Generation and selective isolation of IgG antibodies against Jurkat T-cell membrane proteins

Abstract

Currently, Graft-versus-Host Disease (GvHD) has been the major barrier to the application of allogeneic bone marrow transplantation for hematopoietic disorders treatment, especially leukemia. GvHD is caused by donor mature T cells’ attack on recipient’s tissues and organs. Recently, T cell depletion using immunomagnetic nanoparticles is one of the most effective methods to prevent GvHD. In this present study, polyclonal antibodies against Jurkat T cell membrane were generated as a component of immunomagnetic particle.

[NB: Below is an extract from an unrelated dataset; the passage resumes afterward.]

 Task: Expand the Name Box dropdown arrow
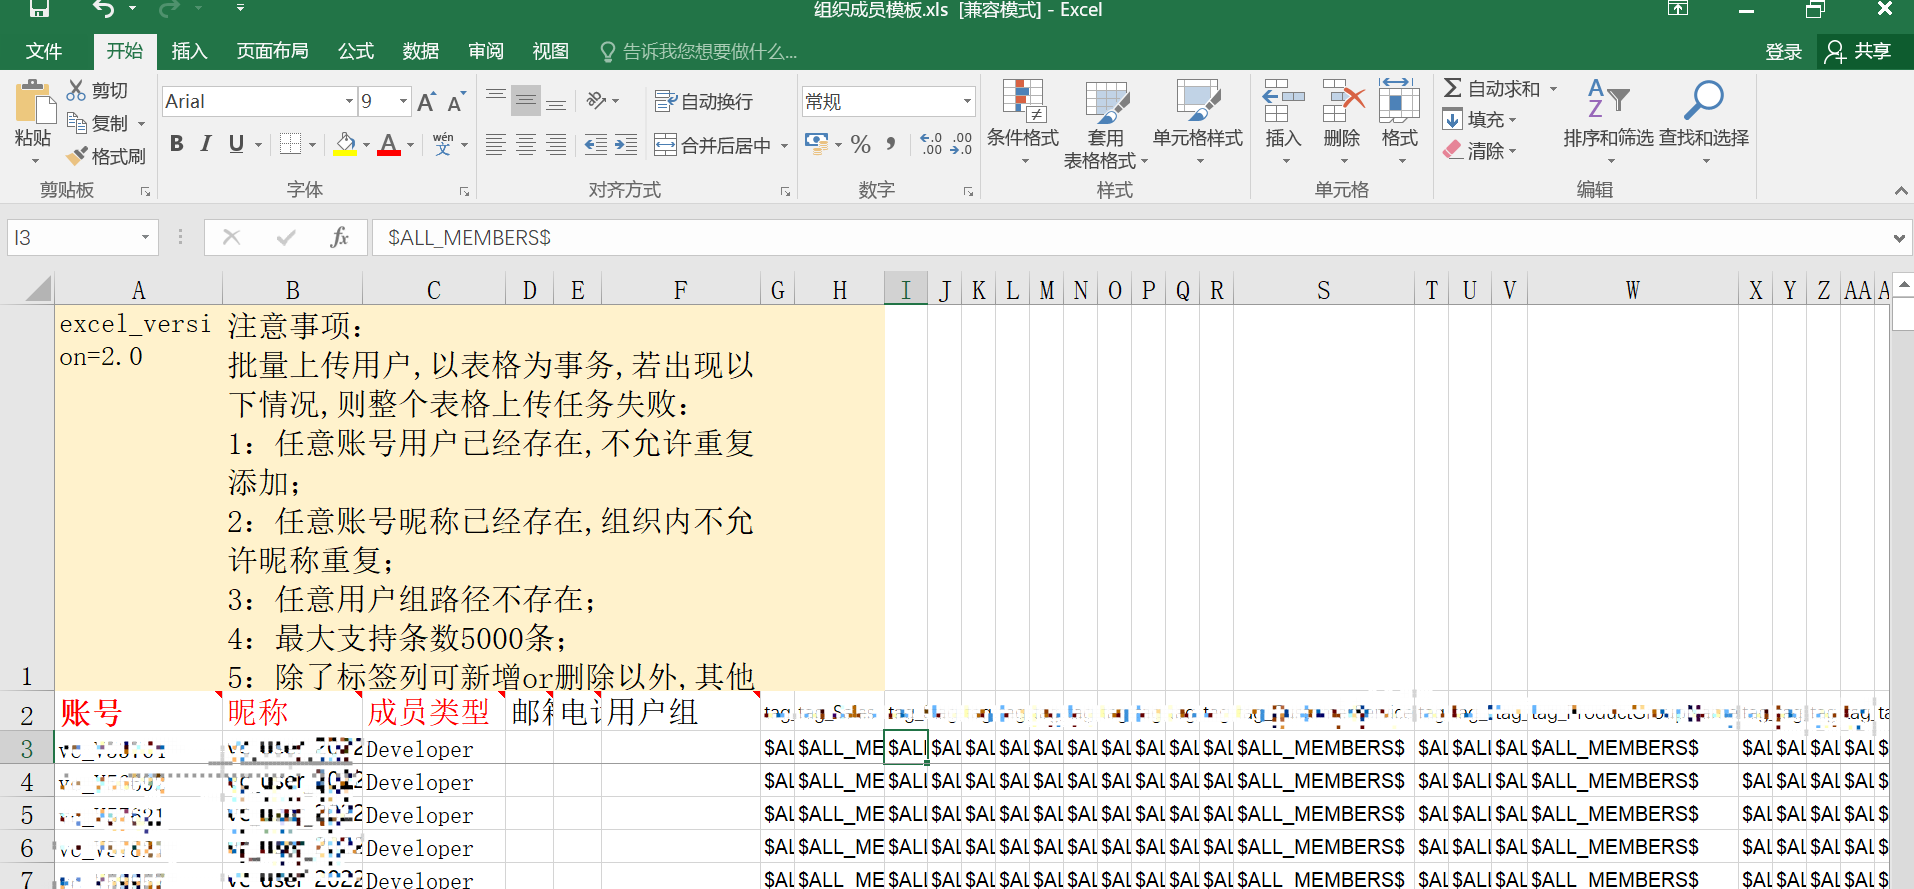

Firstly, Jurkat T cell membrane was fractionated by cloud point extraction using Triton X-114. Subsequently, the fractionated membrane was used to subcutaneously immunize rabbits for polyclonal antibodies production with a dose of 50 μg for priming and 25 μg for the next four boostings. Rabbit serum was collected and partially precipitated in 50 percent of saturated ammonium sulfate solution. Next, precipitated polyclonal antibodies were purified by using protein-A affinity chromatography column and the purity was determimed by SDS-PAGE. Afterwards, the purified antibodies were used in immune-fluorescent stainings and the recognition to Jurkat T cells was evaluated via fluorescent microscopic imaging. Finally, the purified antibodies were negatively selected by incubating with TF-1 cell, a hematopoietic stem cell, to eliminate cross‑reacting antibodies. The immunocytofluorescent staining results showed that the purified and selected polyclonal antibodies weakly cross‑reacted with TF-1 cells and strongly bound to Jurkat T cell.